Tiffany Powell-Wiley graduated summa cum laude from the University of Michigan in Ann Arbor. During medical school, she spent a year at the NIH as a research fellow in the Clinical Research Training Program. Dr. Powell-Wiley graduated from Duke University School of Medicine and completed her Master's degree in Public Health with a concentration in Epidemiology at the University of North Carolina at Chapel Hill. Prior to joining NIH, Dr. Powell-Wiley completed internal medicine residency at Brigham and Women's Hospital in Boston, Massachusetts and cardiology fellowship at the University of Texas Southwestern Medical Center (UTSW) in Dallas, Texas. Dr. Powell-Wiley served two years as a clinical research fellow in the Reynolds Cardiovascular Research Center at UTSW. Dr. Powell-Wiley also served for one year as the Cardiology division's first chief fellow. From 2011 to 2017, Dr. Powell-Wiley was an Assistant Clinical Investigator at the National Heart, Lung, and Blood Institute. From 2011-2014, she held a joint appointment in the Office of the Associate Director of the Applied Research Program of the National Cancer Institute. Since 2017, Dr. Powell-Wiley has been an Earl Stadtman Tenure-Track Investigator with a joint appointment in the Cardiovascular Branch of the Division of Intramural Research at the National Heart, Lung, and Blood Institute and the Intramural Research Program of the National Institute on Minority Health and Health Disparities.

Selected Publications

  1. Baumer Y, Powell-Wiley TM. Interdisciplinary approaches are fundamental to decode the biology of adversity.
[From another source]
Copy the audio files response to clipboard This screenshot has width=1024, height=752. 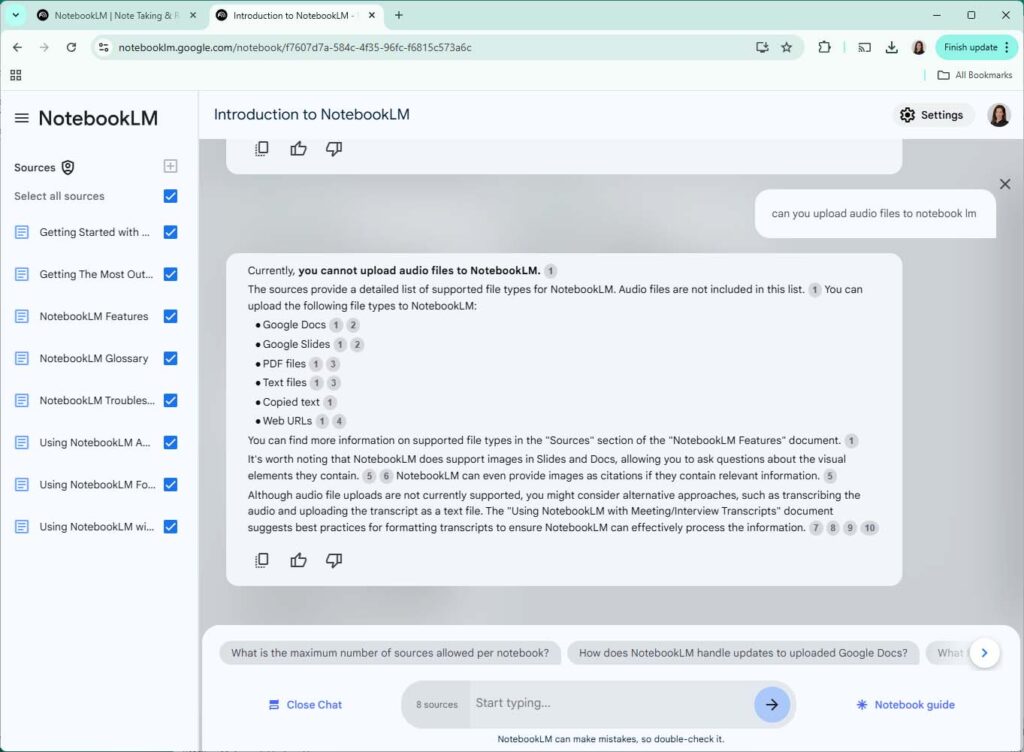(262, 560)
Cell. 2021;184(11):2797-2801.
  2. Powell-Wiley TM, Baumer Y, Baah FO, Baez AS, Farmer N, Mahlobo CT, Pita MA, Potharaju KA, Tamura K, Wallen GR. Social Determinants of Cardiovascular Disease. Circ Res. 2022;130(5):782-799.
  3. Powell-Wiley TM, Martinez MF, Tamura K, Neally SJ, O'Shea KJ, Curlin K, Albarracin Y, Vijayakumar NP, Morgan M, Ortiz-Chaparro E, Bartsch SM, Osei Baah F, Wedlock PT, Ortiz-Whittingham LR, Scannell S, Potharaju KA, Randall S, Solano Gonzales M, Domino M, Ranganath K, Hertenstein D, Syed R, Weatherwax C, Lee BY. The Impact of a Place-Tailored Digital Health App Promoting Exercise Classes on African American Women's Physical Activity and Obesity: Simulation Study. J Med Internet Res. 2022;24(8):e30581.
  4. Vijayakumar NP, Neally SJ, Potharaju KA, Curlin K, Troendle JF, Collins BS, Mitchell VM, Tamura K, Ayers C, Pita MA, Tarfa HA, Thompson K, Osei Baah F, Baez AS, Ortiz-Whittingham LR, Wills Gallagher J, McCoy R, Heist M, Gutierrez-Huerta CA, Turner BS, Baumer Y, Farmer N, Wallen GR, Dodge T, Powell-Wiley TM. Customizing Place-Tailored Messaging Using a Multilevel Approach: Pilot Study of the Step It Up Physical Activity Mobile App Tailored to Neighborhood Environment. Circ Cardiovasc Qual Outcomes. 2022;15(11):e009328.
  5. Baumer Y, Pita MA, Turner BS, Baez AS, Ortiz-Whittingham LR, Gutierrez-Huerta CA, Neally SJ, Farmer N, Mitchell VM, Collins BS, Powell-Wiley TM. Neighborhood socioeconomic deprivation and individual-level socioeconomic status are associated with dopamine-mediated changes to monocyte subset CCR2 expression via a cAMP-dependent pathway. Brain Behav Immun Health. 2023;30:100640.